It is morning. Sam knows it is morning because there is a grey light seeping in from between the partly open curtains. The heat is still cranked up, and his mouth feels like cotton, and his lips crack as he opens them to yawn. He feels worn out, like he'd run a marathon the day before. Dean followed him up the mountain and rescued him from the Yukki Onna. Had they destroyed her? Or would she still yet stalk the ravines and frozen river beds for unsuspecting hikers? He will have to do research, and that's okay, it's what he does.

As his eyes grit into focus, he realizes that Dean is awake. And watching him. He lies sideways, facing Sam, head on the pillow, skin pale against the white cotton. Eyes glittering. Watching. Maybe they are hopeful eyes, Sam is not sure.

Dean doesn't say anything. And maybe he can't. Sam knows that he can ask for what he wants, and that Dean will, at this point, give it to him. It feels like he is standing at a crossroads. Or, being that they are in the mountains, atop a high and craggy ridge, and one step in either direction would take them both quickly to a place from where there would be no return.

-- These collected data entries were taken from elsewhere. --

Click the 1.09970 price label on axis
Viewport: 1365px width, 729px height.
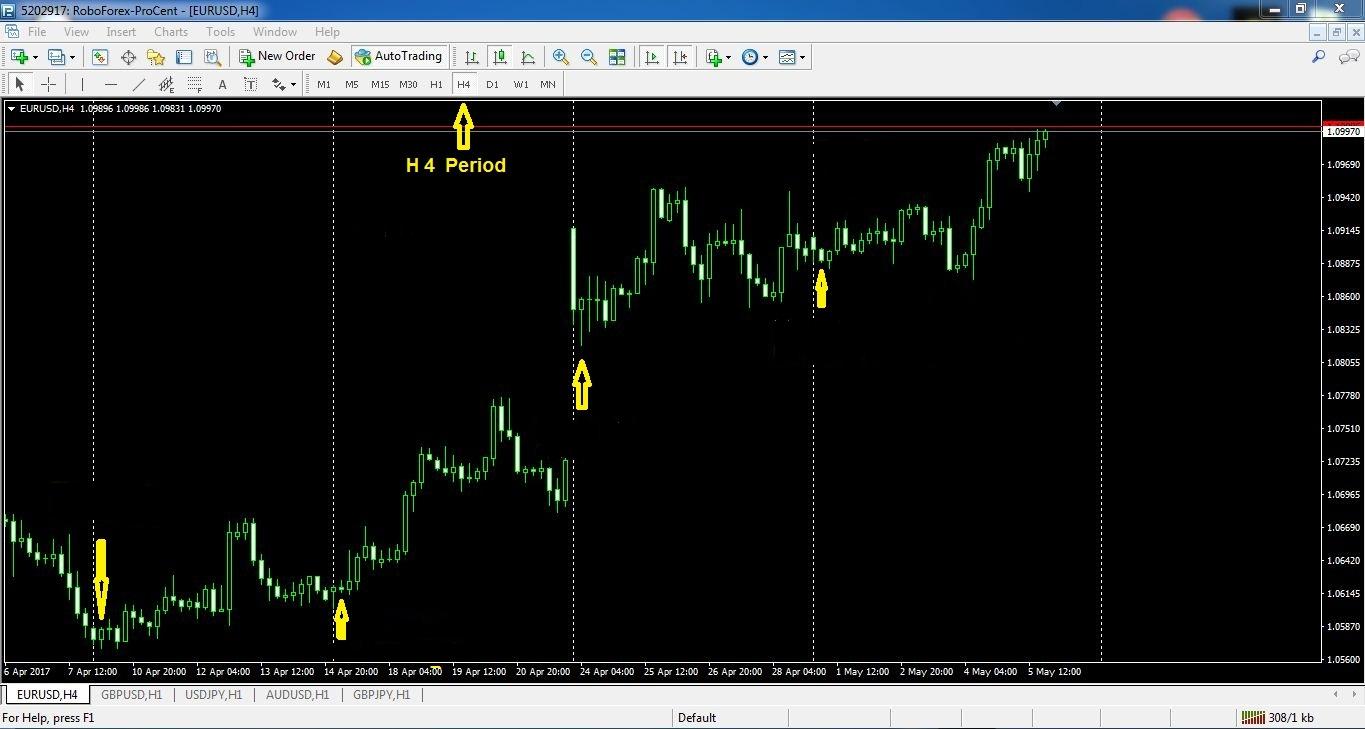1343,132
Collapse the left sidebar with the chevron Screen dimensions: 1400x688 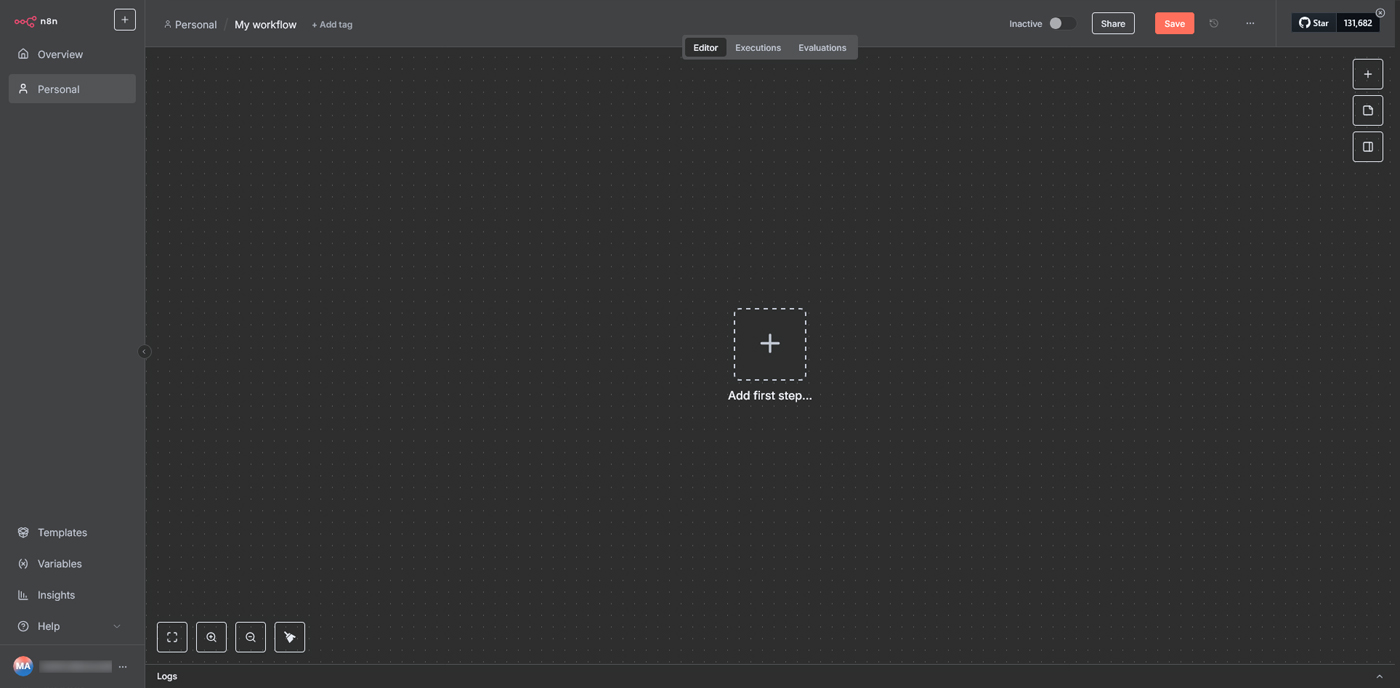coord(144,352)
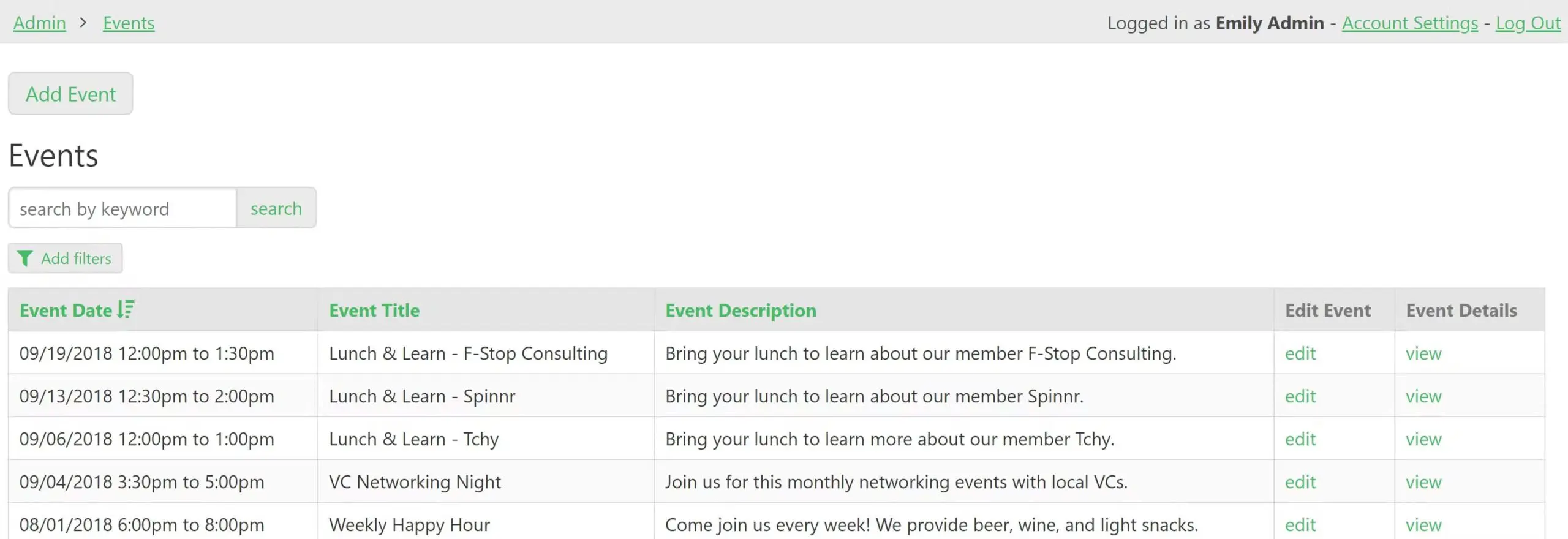This screenshot has height=539, width=1568.
Task: View the Lunch & Learn Spinnr event details
Action: (1423, 396)
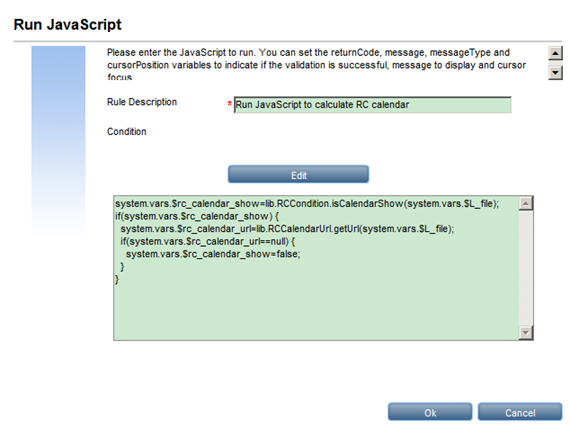
Task: Open the condition editor with Edit
Action: tap(298, 174)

He wants Dean to decide. _Dean_ needs to decide, otherwise, he's doing this for Sam, as he usually does. And that, Sam does not want. Dean should want for Dean once in a while. But that doesn't mean that Sam can't let him know that he will be okay with whatever Dean wants.

Sam licks his lips. Or tries to. He is all out of spit, and his head is pounding, and he feels like crap all over. Except for the bit where Dean is looking at him. Waiting.

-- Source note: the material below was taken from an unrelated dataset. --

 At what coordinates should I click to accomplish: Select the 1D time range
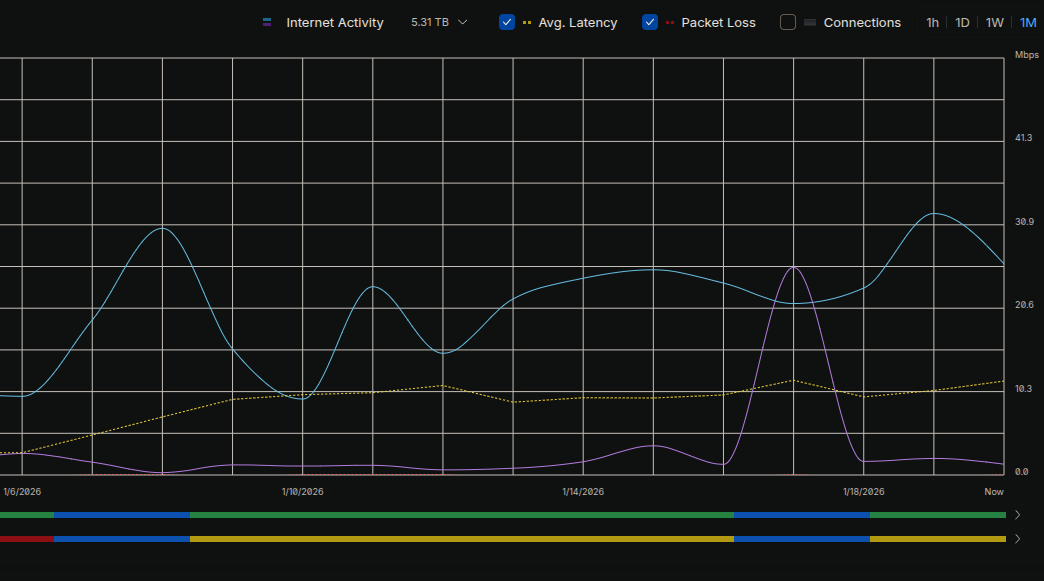tap(962, 22)
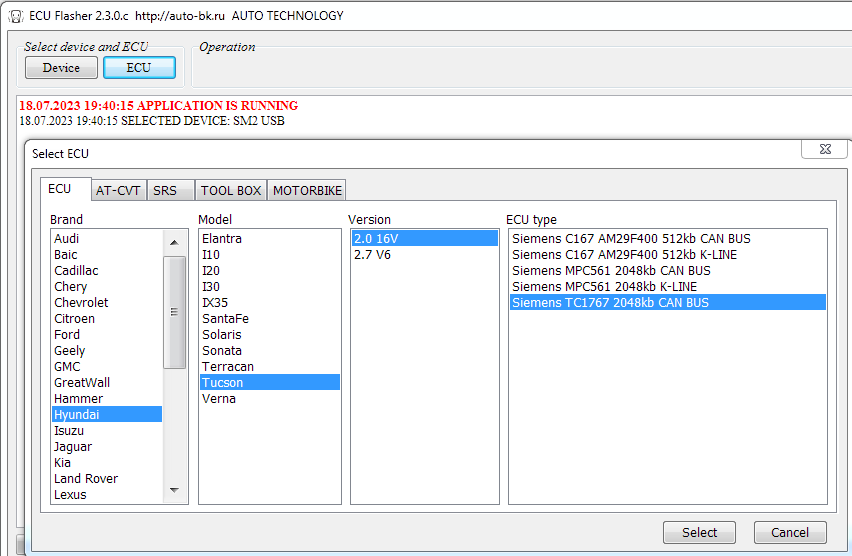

"It's morning," Sam says. "So we'll go on like we always do." He pauses to make sure Dean is listening. "No matter what." He gives a little nod. Encouragement. Permission. Acceptance. Whatever Dean wants.

Dean is listening. In less than a breath he is moving, moving in, moving close. Breath and heat and moisture. Sam soaks up the kiss, drawing in the air from Dean's lungs, letting his hands scoop around Dean's shoulders, pulling him close. Warming the chill that Dean has gathered to him while waiting for Sam to awaken. He inches even closer till their hips are touching; Dean's pubic hair is scratchy against his thigh, and he can smell Dean close now. Dean smells salty, and there is a warm perfume of laundry soap in the sheets and sleep-sweat from Dean's skin, the oil from unwashed hair, slightly sweet, slightly dank. Sam wants to eat him alive.

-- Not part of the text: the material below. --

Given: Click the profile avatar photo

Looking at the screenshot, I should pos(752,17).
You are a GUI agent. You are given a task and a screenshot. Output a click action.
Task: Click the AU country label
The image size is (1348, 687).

"Gotta breathe, here," says Dean, where his face is pressed hard to Sam. Sam realizes he is squeezing too tightly, and that is also bad. If Dean needs him there, wants him there, then he also needs to be able to breathe and move and be. Just be Dean. Sam doesn't want to change him, not for all the new boots in the world.

Sam slips back, loosens his arms. He tips his head to look at Dean, his hair in his eyes, limp with sweat. Dean reaches up to push the hair back, like the Yukki Onna had done. Only this time, Sam feels warm at the trace of Dean's finger. He is warm where Dean his touching him. He is warm all over.

"So," Sam says. "It's morning." He stops, his face feels flushed, and he can't really say it. Instead he moves his hand down, between their bodies, till he is touching Dean's hip. Dean's eyes are wide. Expectant. Trusting. Sam wants to be sure.

Sam makes himself be bold. "Can I--? Like before?"

Now the flush is on Dean's face, matching Sam's. Dean's eyes flicker with a wanting want that he cannot give words to and maybe never could. Not for soft, butter-cream colored boots, let alone for his brother's mouth on his cock. But in the pause, there is a nod. Only a slight one, but Sam takes that for a resounding _yes_.

He scoots down, running his hands along Dean's ribs and his hips, down to Dean's thighs. At the same time, he flings the covers back with an impatient elbow. He hears a little gasp as the cooler air hits Dean's skin.

The second his tongue touches the tip of Dean's cock, his mouth springs with moisture. Dean's hips shift, and Sam rests his hands on them to still them.

Then he lets his eyes flit up, to look at Dean through his eyelashes. "Going to lick you now," he says. "Like before."

In response, Dean tries to look away, but he can't and Sam can see the little smirk around Dean's mouth. On that rosy mouth that he'd kissed the day before for the first time. Sam looks down. Dean's cock is standing up, leaking against his stomach. Sam works up some spit and takes his tongue and licks from the base of Dean's cock, all the way up the shaft to the head. He twirls the tip of his tongue, and tastes the moisture there, which is mostly salty and very silky. Then he lowers his mouth, quickly, before the moisture can dry. And hears Dean sigh.

He sinks down, taking all of Dean in his mouth, leaving moisture behind, sucking up salt, and pressing his forehead against Dean's belly, absorbing Dean's smell. He swirls his tongue around as he pulls back up, and feels Dean tapping him on the shoulder.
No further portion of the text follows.